Up 2-1 now, Pettitte still allowed baserunners, facing the minimum in the fourth thanks to a double play before sandwiching strikeouts around a single in the fifth. A pair of Yankee hits in their half set up Tino and Darryl Strawberry to see 15 (!) pitches between them, a walk and strikeout to set the Yankees up with the bases loaded and two out.
I don’t know if Candiotti was gassed by this point or not, but he threw four straight out of the zone to Chad Curtis to bring Jeter home and extend the lead to 3-1. Andy had another unpleasant inning in the sixth, walking two and working around the trouble, but finished the day with just the one run allowed despite a 7:4 K:BB ratio.
In a direct contrast to Pettitte’s control issues, Jeff Nelson and Mike Stanley faced the minimum in their three innings of work with a trio of Ks. Blower did manage a single in the ninth to give the Athletics a glimmer of hope, but a double play and strikeout ended that opportunity.

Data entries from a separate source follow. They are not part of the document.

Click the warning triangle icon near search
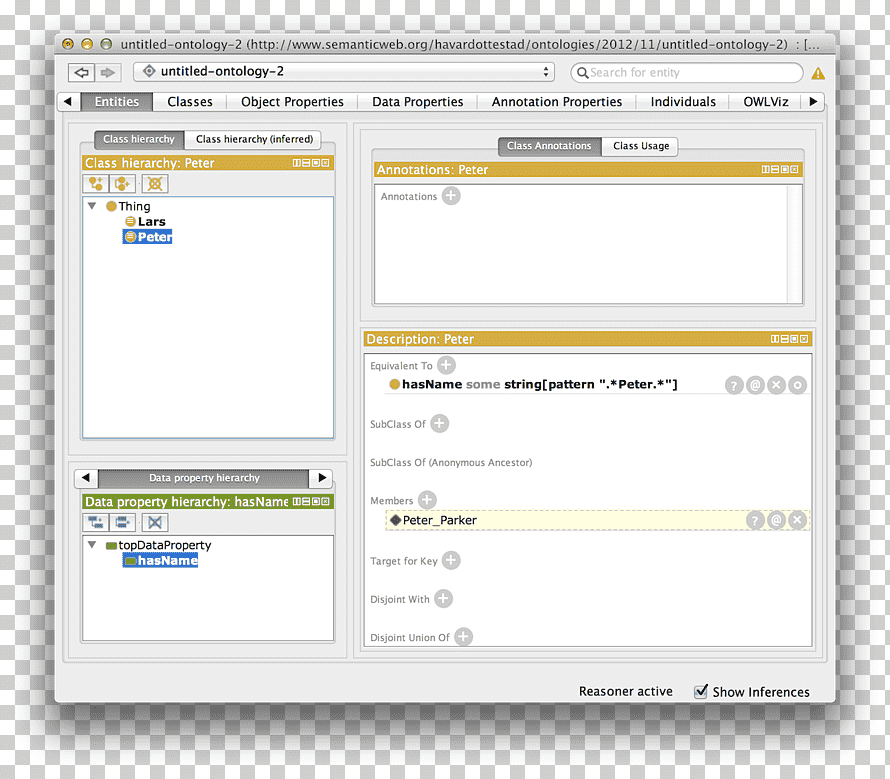(x=818, y=73)
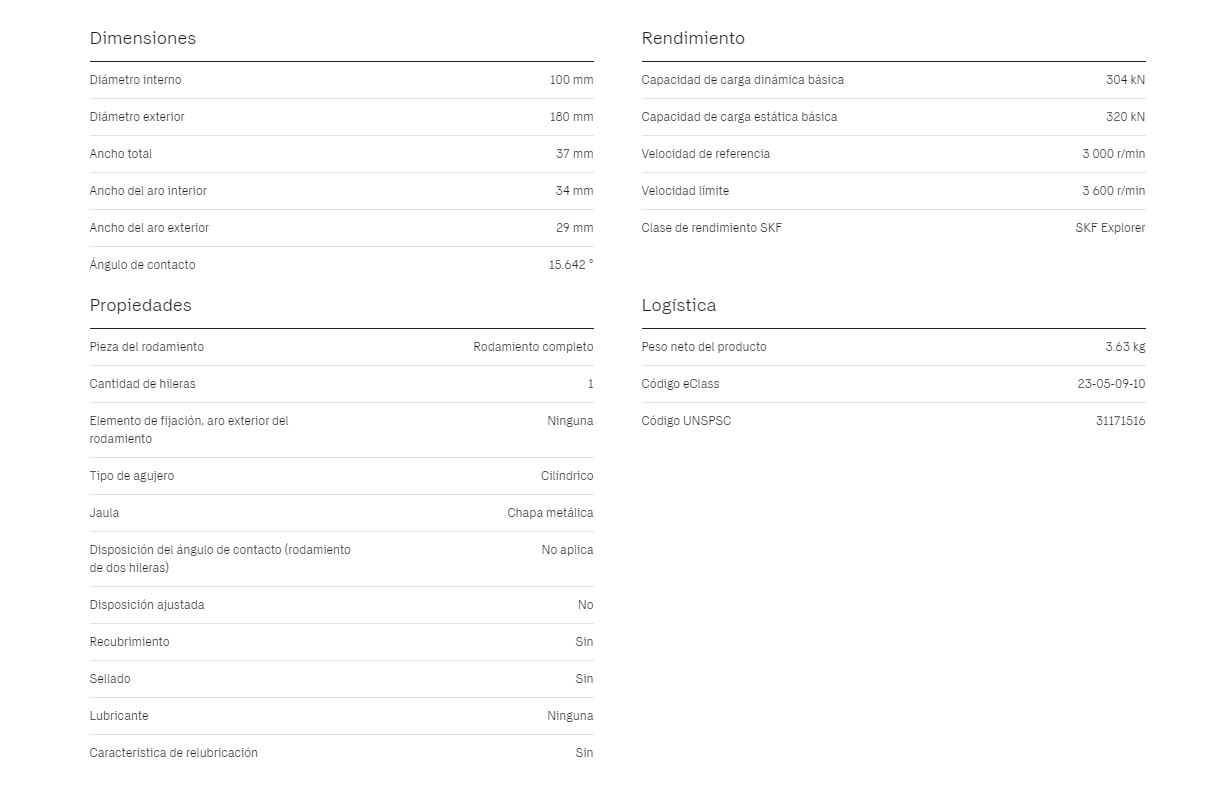This screenshot has height=809, width=1206.
Task: Click the Tipo de agujero label
Action: [x=132, y=476]
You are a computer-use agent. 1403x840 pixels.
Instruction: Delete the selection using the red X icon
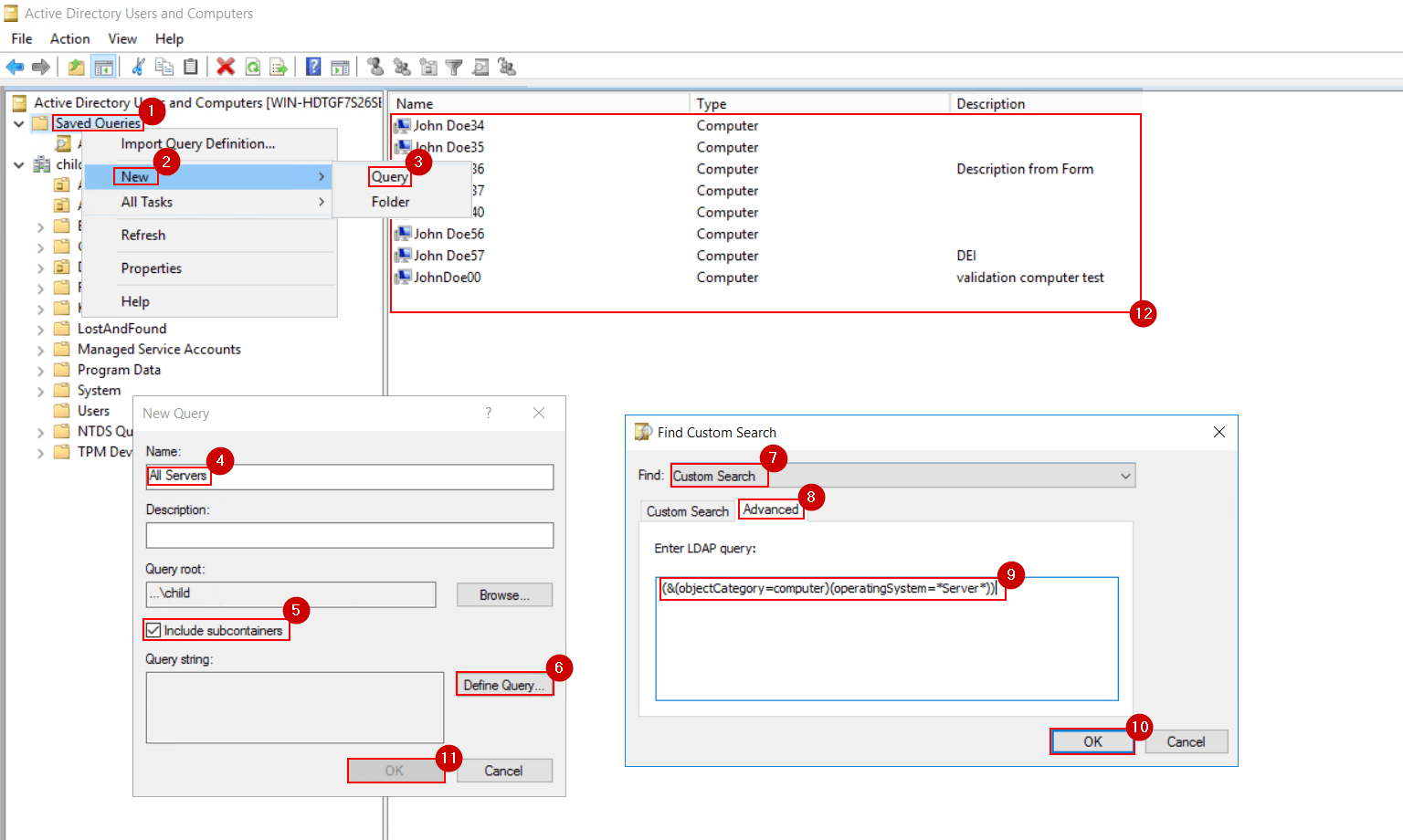click(227, 66)
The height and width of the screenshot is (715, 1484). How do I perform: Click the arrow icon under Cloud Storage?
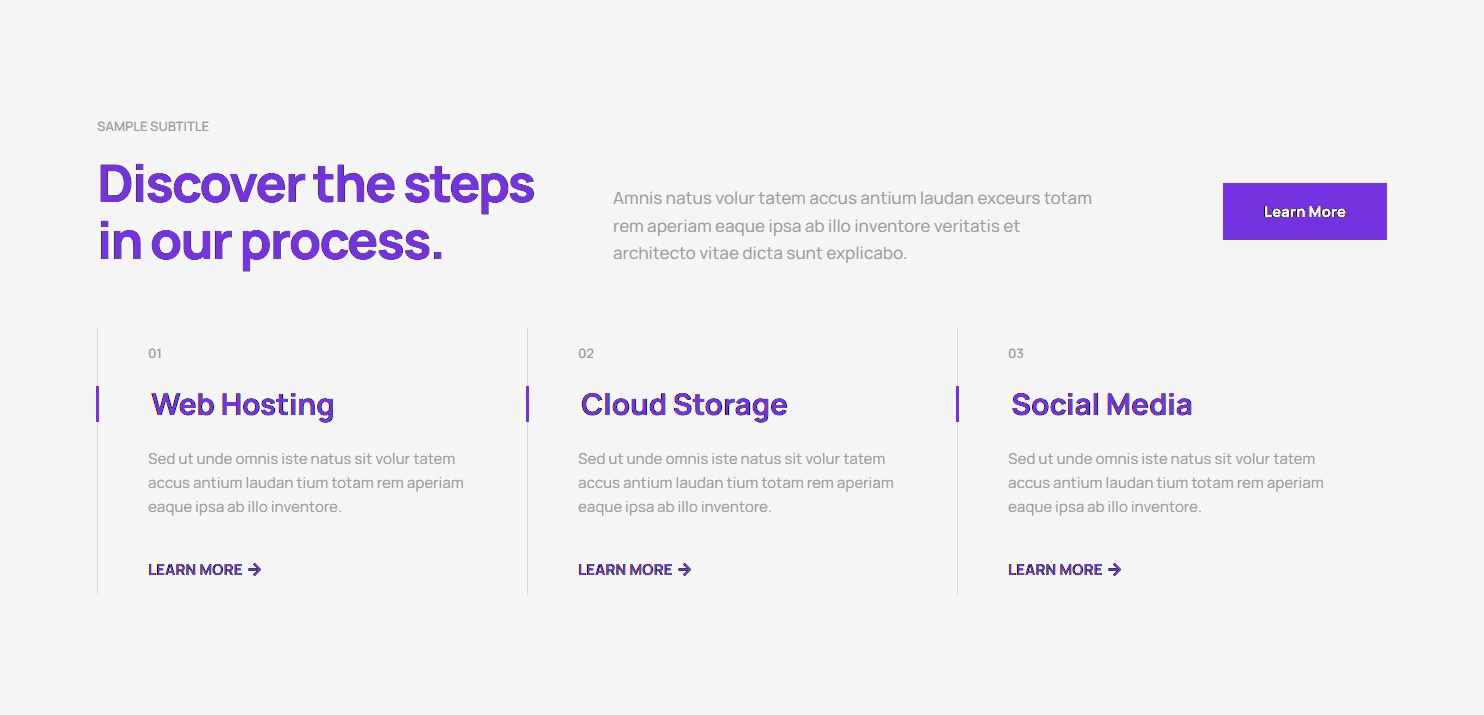(685, 570)
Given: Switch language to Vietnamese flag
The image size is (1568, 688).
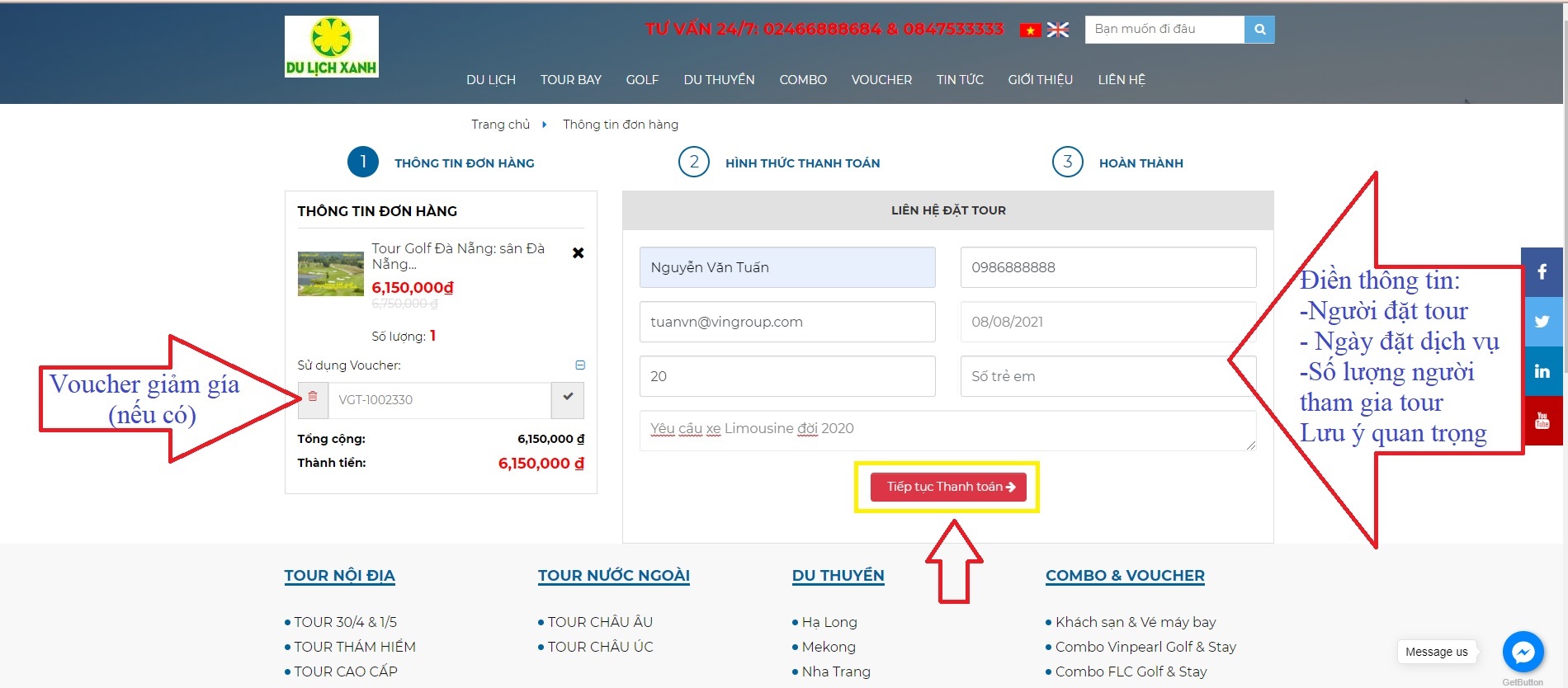Looking at the screenshot, I should point(1030,31).
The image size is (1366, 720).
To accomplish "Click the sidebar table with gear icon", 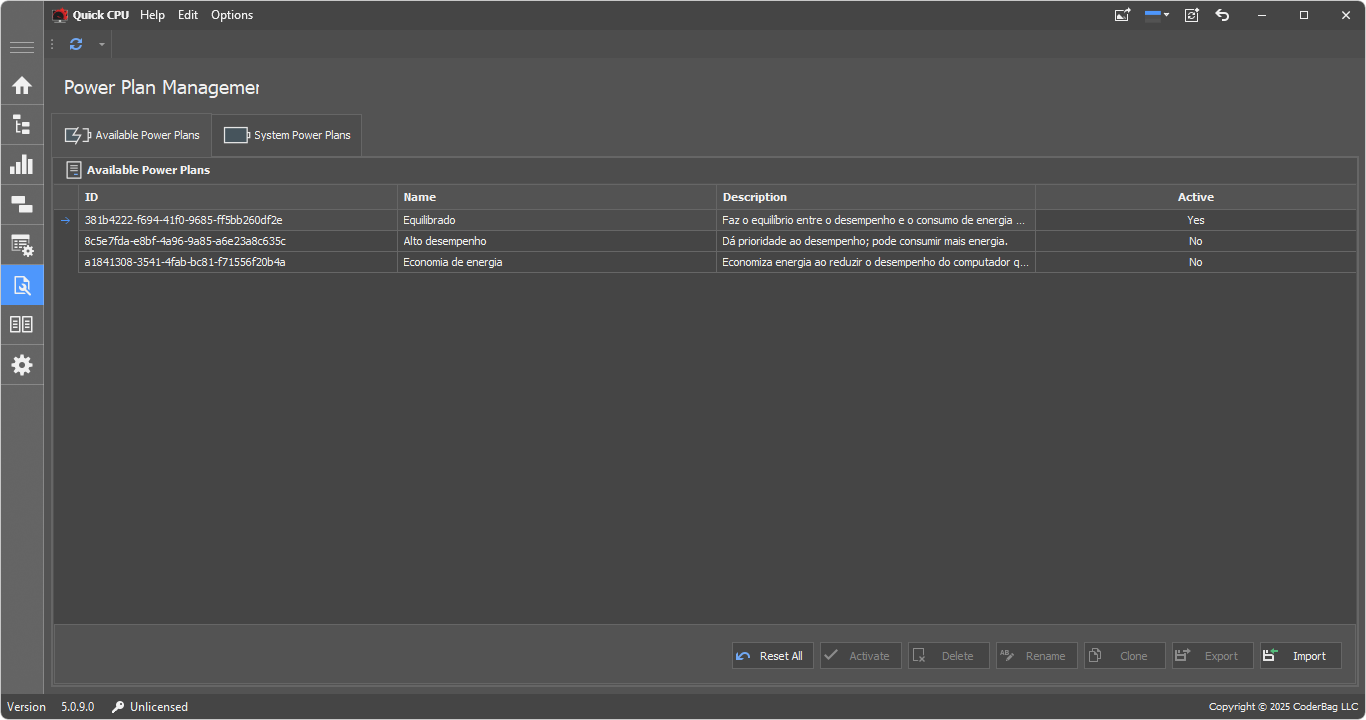I will click(22, 245).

The Yankees still didn’t look like the all-world club they would be by the end of 1998, but the wheels were turning. They wouldn’t drop down to .500 for the rest of the season, going an unconscious 110-44 “down the stretch” after this mediocre start. At the same point in the season, the 2023 Yankees were better than the 1998 squad, a pertinent reminder of just how long the baseball season lasts — for those who start slow, and those who start 9-0.